◆ TASK GOAL
Everything in the records below should be set down again, word for word.

◆ GIVEN INFORMATION
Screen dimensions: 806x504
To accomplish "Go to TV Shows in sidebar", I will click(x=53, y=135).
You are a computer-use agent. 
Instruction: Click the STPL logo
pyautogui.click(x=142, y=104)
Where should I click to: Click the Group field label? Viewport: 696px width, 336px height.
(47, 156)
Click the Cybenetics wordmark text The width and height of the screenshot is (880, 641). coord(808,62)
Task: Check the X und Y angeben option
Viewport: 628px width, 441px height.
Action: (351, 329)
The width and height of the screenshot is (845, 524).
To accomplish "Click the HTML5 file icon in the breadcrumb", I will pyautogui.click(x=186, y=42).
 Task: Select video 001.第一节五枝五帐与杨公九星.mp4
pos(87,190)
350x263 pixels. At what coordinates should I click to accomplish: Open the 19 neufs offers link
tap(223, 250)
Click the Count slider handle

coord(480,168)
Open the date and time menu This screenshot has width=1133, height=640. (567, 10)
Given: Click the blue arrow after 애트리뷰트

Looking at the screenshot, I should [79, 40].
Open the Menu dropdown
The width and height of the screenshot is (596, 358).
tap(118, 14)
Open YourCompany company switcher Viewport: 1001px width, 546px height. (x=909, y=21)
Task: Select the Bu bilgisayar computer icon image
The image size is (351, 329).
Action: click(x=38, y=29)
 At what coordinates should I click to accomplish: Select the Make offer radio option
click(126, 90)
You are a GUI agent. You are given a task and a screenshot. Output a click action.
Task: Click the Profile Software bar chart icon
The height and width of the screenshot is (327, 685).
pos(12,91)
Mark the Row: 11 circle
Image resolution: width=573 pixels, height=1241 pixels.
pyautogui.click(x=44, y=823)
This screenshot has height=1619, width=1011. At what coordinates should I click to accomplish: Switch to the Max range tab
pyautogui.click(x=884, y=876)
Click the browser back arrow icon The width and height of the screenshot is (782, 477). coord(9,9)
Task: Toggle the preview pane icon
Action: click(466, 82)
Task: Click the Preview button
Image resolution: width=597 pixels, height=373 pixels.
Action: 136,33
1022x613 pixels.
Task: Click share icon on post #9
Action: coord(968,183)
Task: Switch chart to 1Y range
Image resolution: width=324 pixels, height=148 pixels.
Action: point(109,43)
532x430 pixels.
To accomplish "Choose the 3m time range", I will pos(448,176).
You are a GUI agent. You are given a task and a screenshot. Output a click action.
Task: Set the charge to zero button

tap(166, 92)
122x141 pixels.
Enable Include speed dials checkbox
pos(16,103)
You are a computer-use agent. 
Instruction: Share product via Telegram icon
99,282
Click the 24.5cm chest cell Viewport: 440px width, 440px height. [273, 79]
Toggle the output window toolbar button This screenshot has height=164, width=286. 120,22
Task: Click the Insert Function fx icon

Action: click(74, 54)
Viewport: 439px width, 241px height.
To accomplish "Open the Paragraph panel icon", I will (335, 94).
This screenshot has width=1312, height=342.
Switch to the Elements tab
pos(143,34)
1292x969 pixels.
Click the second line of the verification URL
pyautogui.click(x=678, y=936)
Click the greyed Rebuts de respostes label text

◆ SOLUTION
Screen dimensions: 806x504
To accomplish "Go to TV Shows in sidebar", I will click(x=53, y=135).
You are a computer-use agent. 
Instruction: Click the STPL logo
pyautogui.click(x=142, y=104)
Where should I click to: Click the Group field label? Viewport: 696px width, 336px height.
(47, 156)
Click the Cybenetics wordmark text The width and height of the screenshot is (880, 641). coord(808,62)
Task: Check the X und Y angeben option
Viewport: 628px width, 441px height.
Action: (351, 329)
The width and height of the screenshot is (845, 524).
To accomplish "Click the HTML5 file icon in the breadcrumb", I will pyautogui.click(x=186, y=42).
 Task: Select video 001.第一节五枝五帐与杨公九星.mp4
pos(87,190)
350x263 pixels. At what coordinates should I click to accomplish: Open the 19 neufs offers link
tap(223, 250)
Click the Count slider handle

coord(480,168)
Open the date and time menu This screenshot has width=1133, height=640. (567, 10)
Given: Click the blue arrow after 애트리뷰트

Looking at the screenshot, I should [79, 40].
Open the Menu dropdown
The width and height of the screenshot is (596, 358).
tap(118, 14)
Open YourCompany company switcher Viewport: 1001px width, 546px height. (x=909, y=21)
Task: Select the Bu bilgisayar computer icon image
The image size is (351, 329).
Action: click(x=38, y=29)
 At what coordinates should I click to accomplish: Select the Make offer radio option
click(126, 90)
You are a GUI agent. You are given a task and a screenshot. Output a click action.
Task: Click the Profile Software bar chart icon
The height and width of the screenshot is (327, 685).
pos(12,91)
Mark the Row: 11 circle
Image resolution: width=573 pixels, height=1241 pixels.
pyautogui.click(x=44, y=823)
This screenshot has height=1619, width=1011. At what coordinates should I click to accomplish: Switch to the Max range tab
pyautogui.click(x=884, y=876)
Click the browser back arrow icon The width and height of the screenshot is (782, 477). coord(9,9)
Task: Toggle the preview pane icon
Action: click(466, 82)
Task: Click the Preview button
Image resolution: width=597 pixels, height=373 pixels.
Action: 136,33
1022x613 pixels.
Task: Click share icon on post #9
Action: coord(968,183)
Task: Switch chart to 1Y range
Image resolution: width=324 pixels, height=148 pixels.
Action: point(109,43)
532x430 pixels.
To accomplish "Choose the 3m time range", I will pos(448,176).
You are a GUI agent. You are given a task and a screenshot. Output a click action.
Task: Set the charge to zero button

tap(166, 92)
122x141 pixels.
Enable Include speed dials checkbox
pos(16,103)
You are a computer-use agent. 
Instruction: Share product via Telegram icon
99,282
Click the 24.5cm chest cell Viewport: 440px width, 440px height. [273, 79]
Toggle the output window toolbar button This screenshot has height=164, width=286. 120,22
Task: Click the Insert Function fx icon

Action: click(74, 54)
Viewport: 439px width, 241px height.
To accomplish "Open the Paragraph panel icon", I will (335, 94).
This screenshot has width=1312, height=342.
Switch to the Elements tab
pos(143,34)
1292x969 pixels.
Click the second line of the verification URL
pyautogui.click(x=678, y=936)
Click the greyed Rebuts de respostes label text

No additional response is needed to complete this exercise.